--- START ---
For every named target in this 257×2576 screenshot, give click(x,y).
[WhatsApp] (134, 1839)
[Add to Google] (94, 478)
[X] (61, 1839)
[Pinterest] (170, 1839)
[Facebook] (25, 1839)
--- END ---
--- START ---
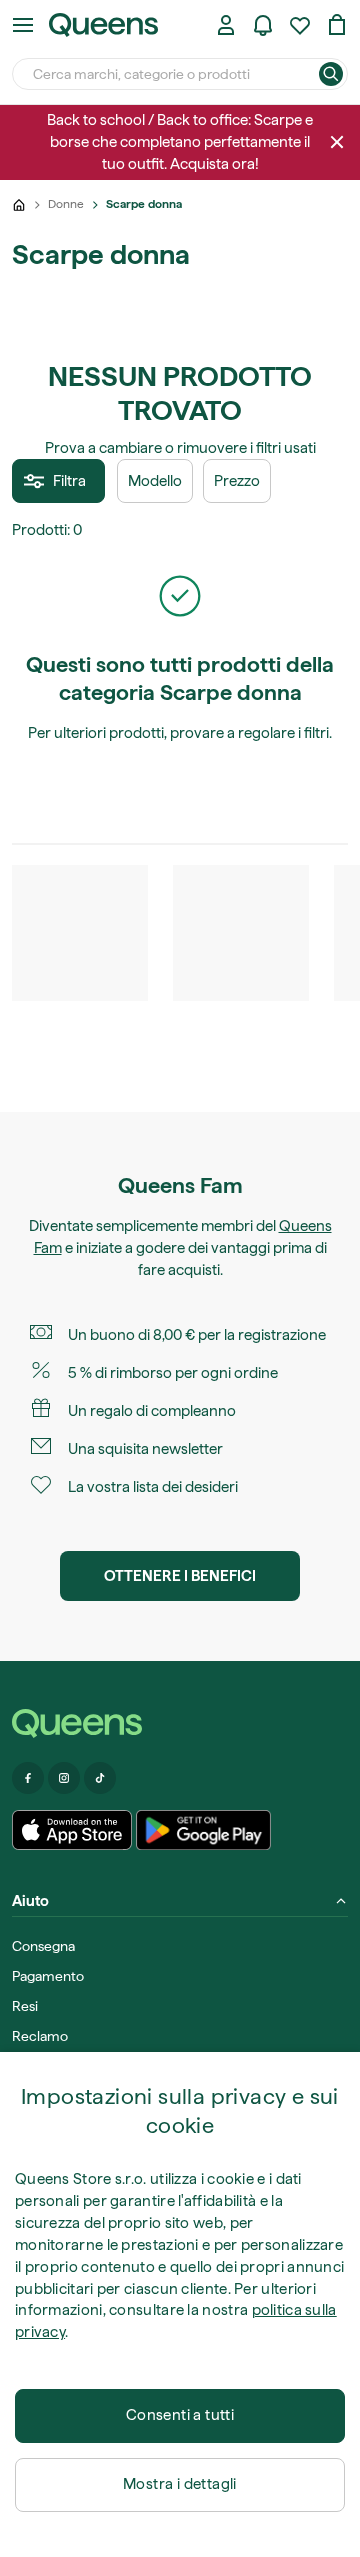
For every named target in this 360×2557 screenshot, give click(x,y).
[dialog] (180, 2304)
--- END ---
- What is being asked:
Using the entries above, return each line that includes the word "named".

- Final answer:
For every named target in this 257×2576 screenshot, give click(x,y).
For every named target in this 360×2557 screenshot, give click(x,y).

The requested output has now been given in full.